◆ INSTRUÇÕES DAS TAREFAS:
1. De acordo com o trecho sobre a pejotização, qual parcela dos trabalhadores do setor de eventos está na informalidade?
2. Diga se cada afirmação concorda com o trecho sobre a pejotização, respondendo sim ou não e citando as palavras do trecho que decidem a resposta. (a) A carga tributária atual é superior a 33% do PIB. (b) As perdas de arrecadação relatadas somam R$ 89 bilhões desde 2020. (c) A Abrafesta pede há anos um regime específico para formalizar os trabalhadores de eventos.

◆ TRECHO DO DOCUMENTO:
A preocupação crescente dos órgãos fiscais com a chamada pejotização tem ganhado espaço na mídia, com relatos dramáticos de perdas de arrecadação na ordem de R$ 89 bilhões desde 2017. Argumenta-se que trabalhadores contratados como pessoas jurídicas (PJ) geram uma arrecadação tributária até 95% menor em comparação aos trabalhadores formais (CLT). Contudo, essa visão simplificada ignora a realidade dura e incontestável: a alternativa à contratação PJ, frequentemente, não é a formalização via CLT, mas sim o desemprego ou a informalidade total, situações em que a arrecadação tributária é inexistente. Com quase metade da força de trabalho brasileira operando informalmente, combater a pejotização sem oferecer alternativas viáveis equivale a atacar um sintoma ignorando completamente a causa da doença.
O erro fundamental dos críticos da pejotização é supor que sua proibição automaticamente resultaria em mais contratações formais. Na prática, muitas vagas simplesmente seriam eliminadas ou migrariam para uma informalidade ainda maior. A realidade econômica brasileira, marcada por altos custos trabalhistas e fiscais, já demonstrou que quanto mais onerosa é a formalização, menos empregos formais serão gerados. A carga tributária atual, superior a 33% do PIB, é comparável à de países desenvolvidos, porém sem entregar serviços públicos proporcionais ao tamanho desse esforço fiscal, reforçando a ideia de que a simples elevação tributária pode ter um efeito perverso na arrecadação total.
Um exemplo emblemático desse cenário é o setor de eventos, que apresenta cerca de 80% dos trabalhadores na informalidade devido à sazonalidade das atividades. A própria Associação Brasileira de Eventos (Abrafesta) clama há anos por um regime específico que permita a formalização mínima desses trabalhadores. O problema central reside justamente na concentração da tributação sobre a folha salarial, inviabilizando contratações formais para inúmeras empresas, especialmente pequenas e médias.

◆ REGISTROS FORNECIDOS:
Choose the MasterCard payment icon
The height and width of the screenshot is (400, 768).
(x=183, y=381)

...

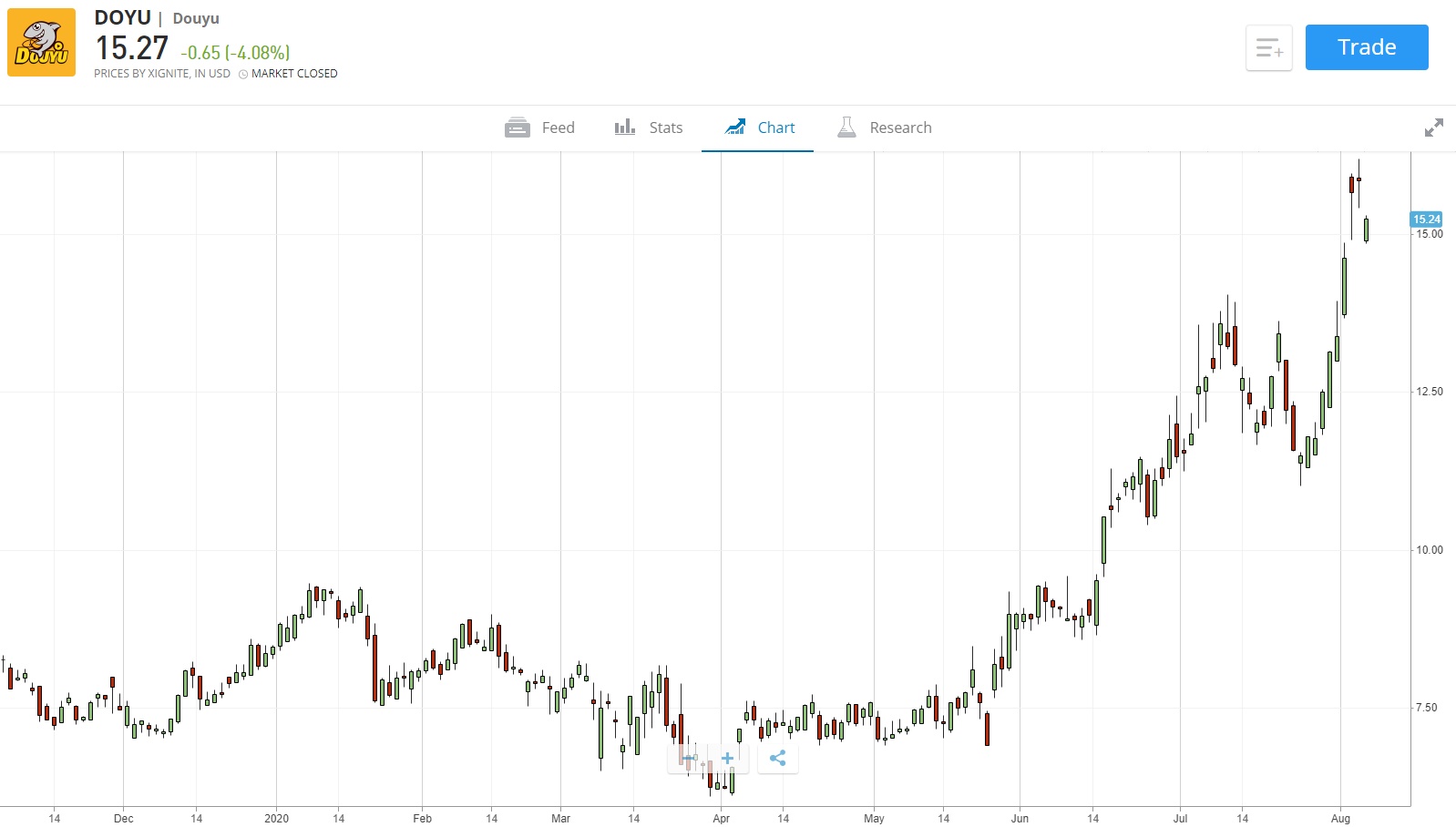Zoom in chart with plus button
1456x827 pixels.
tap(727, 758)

◆ SUAS RESPOSTAS:
1. Cerca de 80% dos trabalhadores do setor de eventos estão na informalidade.

2.
(a) Sim: "A carga tributária atual, superior a 33% do PIB".
(b) Não: "na ordem de R$ 89 bilhões desde 2017".
(c) Sim: "clama há anos por um regime específico que permita a formalização mínima desses trabalhadores".